:: Available records ::

------------------------

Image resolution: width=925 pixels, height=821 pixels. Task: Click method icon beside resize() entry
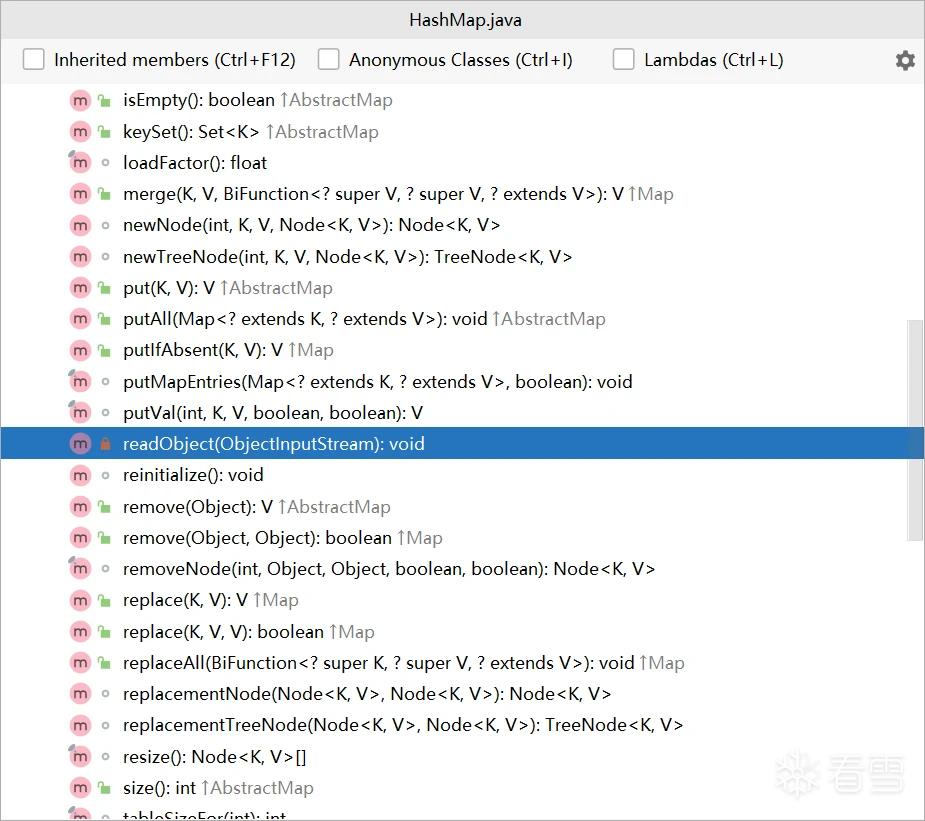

------------------------

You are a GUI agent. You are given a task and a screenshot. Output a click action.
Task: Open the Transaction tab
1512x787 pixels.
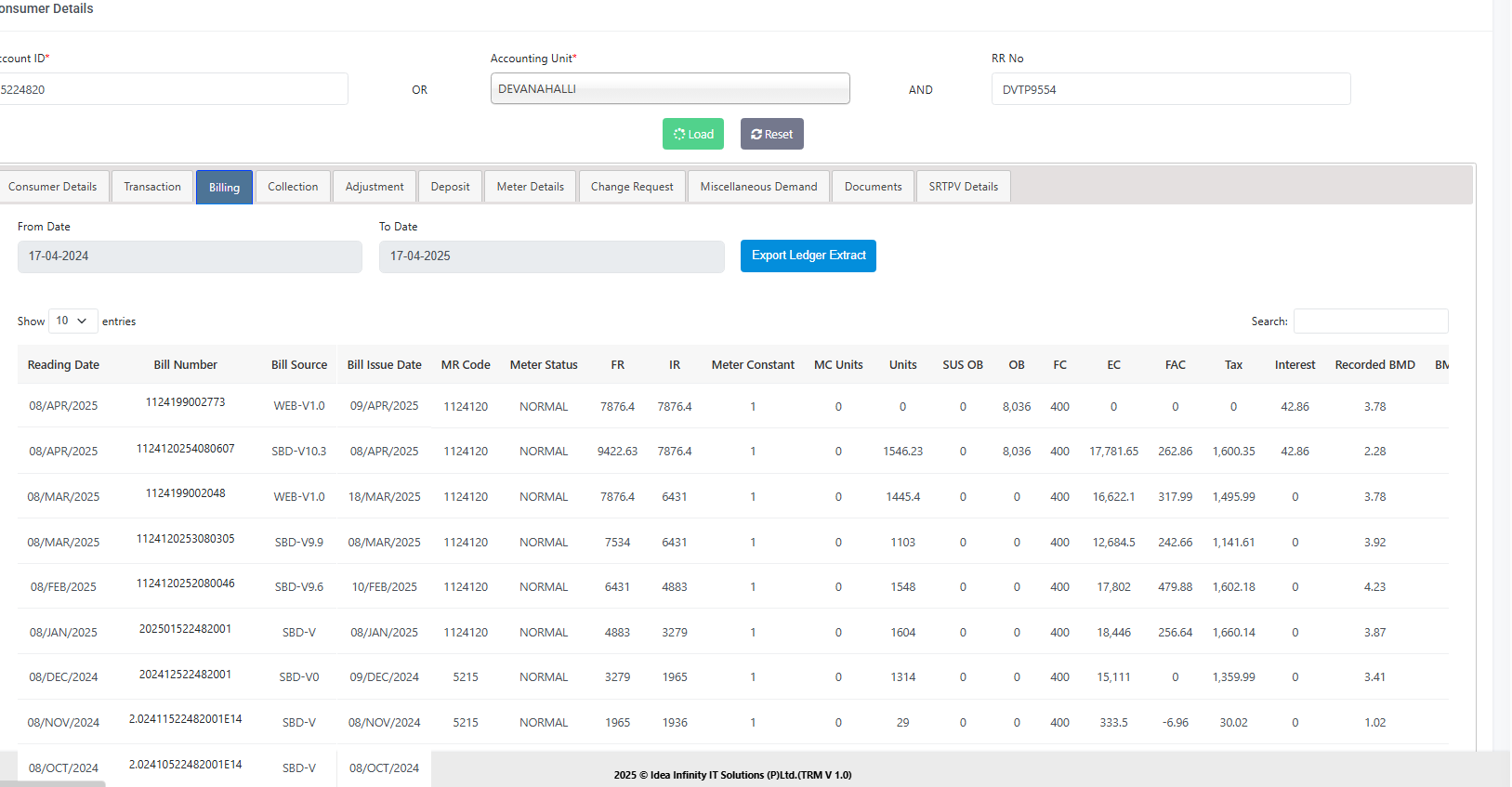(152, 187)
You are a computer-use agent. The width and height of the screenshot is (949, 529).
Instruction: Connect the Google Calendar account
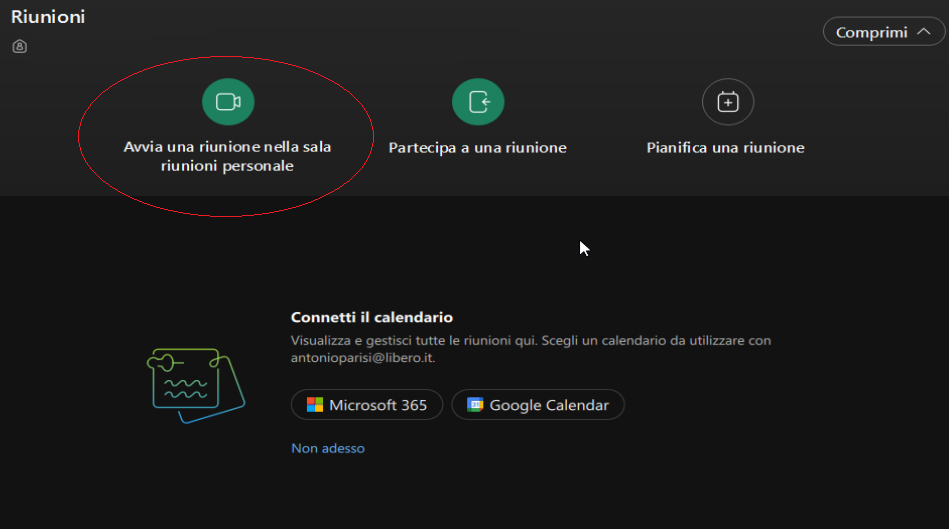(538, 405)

------------------------

What is needed is every line from the data above that includes the string "agent", copied out.

You are a GUI agent. You are given a task and a screenshot. Output a click action.
You are a computer-use agent. The width and height of the screenshot is (949, 529).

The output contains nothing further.